- Ausgewählter Textauszug
....

Tagebuch einer Gefangenschaft: 44. Tag, Donnerstag, den 30. Juni 2016, in der JVA Bruchsal im geschlossenen Vollzug

Gestern hatte ich mich für einen Arztbesuch im Krankenrevier angemeldet. Heute am Morgen kommt ein Beamter auf meine Zelle und holt mich ab. Mit anderen Gefangenen werden wir über die Gänge in die Katakomben zum Revier gebracht. Der dortige Flur ist gleichzeitig auch das "Wartezimmer". Beim Warten ist kein Beamter dabei. In meiner Situation ist diese Gegegenheit nicht gerade vorteilhaft. Beim Betreten des Arztzimmers erwartet mich der gleiche Arzt, der auch bei meiner Aufnahmeuntersuchung dabei war. Vor lauter Aufregung am Verlegungstag hatte ich ganz vergessen, den Arzt auf meinen Bluterguss am linken Bein/Kniekehle hinzuweisen. Ich bitte Ihn, mir doch eine ärztliche Bescheinigung darüber auszustellen, damit ich etwas in der Hand habe, denn der Bluterguss wird bald wieder verschwunden sein. Das Arzt erklärt mir, dass dies nur gegenüber der Polizei bzw. Staatsanwaltschaft möglich ist. Ich soll mich an die Polizei in Bruchsal wenden. Gleichzeitig schüchtert er mich bei einer Strafanzeige ein und erklärt mir, dann ich hoffen und aufpassen soll, dass kein Gefangener aus Kislau auch nach hier verlegt wird. Das hat Wirkung - ich werde diese Anzeige erst nach meiner Entlassung erstatten. Retourkuschen wären sonst die Folge gewesen. Denn es werden in den nächsten Tagen gleich zwei Kislauer Gefangene nach Bruchsal auf den 4. Flügel verlegt werden, die an diesen Angriffen indirekt oder direkt beteiligt waren.

Um etwa 10 Uhr gibt es die 1. Zellenkontrolle in meinem Haftraum 4226. Der Beamte schaut allerdings nur flüchtig durch den Raum und ist nach ein, zwei Minuten schon mit seiner Arbeit fertig. Bis Strafende wird es mehrfach die Woche solche kurzen Zellenkontrollen geben, die alle nicht beanstandet wurden. In der JVA Kislau gab es solche Kontrollen nicht. Meinen TV/Radio-Vertrag soll ich am morgigen Freitag erhalten. Auch meine Privatwäsche soll ich dann aus der Kammer abholen können.

....

- Vorliegende Angaben
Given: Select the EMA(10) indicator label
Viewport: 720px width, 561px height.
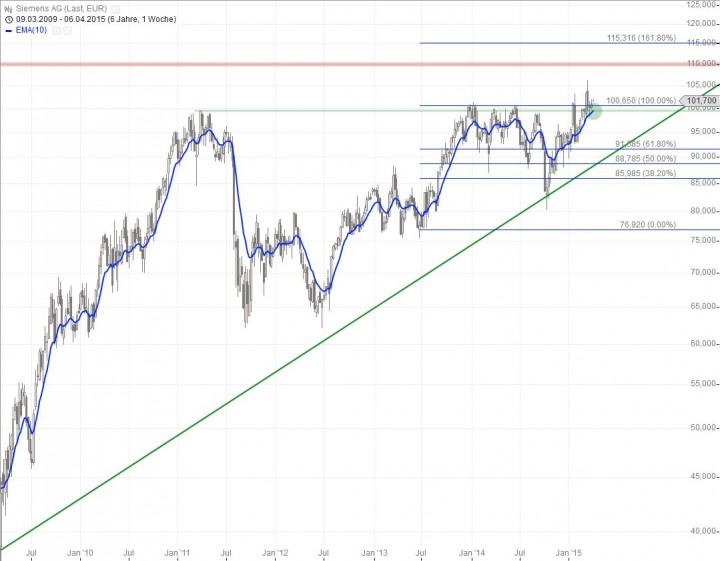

....

- Pflichtaufgaben
**a)** Prüfen Sie, ob die folgenden Aussagen mit dem Tagebucheintrag übereinstimmen: (i) Im Krankenrevier trifft der Gefangene auf denselben Arzt wie bei der Aufnahmeuntersuchung. (ii) Während der Wartezeit im Flur vor dem Revier ist ein Beamter anwesend. (iii) Auch in der JVA Kislau fanden kurze Zellenkontrollen statt. Antworten Sie jeweils mit Ja oder Nein und zitieren Sie die entscheidenden Worte des Eintrags wörtlich.
**b)** Zitieren Sie aus dem Tagebucheintrag wörtlich alles von „Um etwa 10 Uhr“ bis hinunter zu „Kammer abholen können.“.

- Lösungen
**a)**
(i) Ja: „Beim Betreten des Arztzimmers erwartet mich der gleiche Arzt, der auch bei meiner Aufnahmeuntersuchung dabei war.“
(ii) Nein: „Beim Warten ist kein Beamter dabei.“
(iii) Nein: „In der JVA Kislau gab es solche Kontrollen nicht.“

**b)**
Um etwa 10 Uhr gibt es die 1. Zellenkontrolle in meinem Haftraum 4226. Der Beamte schaut allerdings nur flüchtig durch den Raum und ist nach ein, zwei Minuten schon mit seiner Arbeit fertig. Bis Strafende wird es mehrfach die Woche solche kurzen Zellenkontrollen geben, die alle nicht beanstandet wurden. In der JVA Kislau gab es solche Kontrollen nicht. Meinen TV/Radio-Vertrag soll ich am morgigen Freitag erhalten. Auch meine Privatwäsche soll ich dann aus der Kammer abholen können.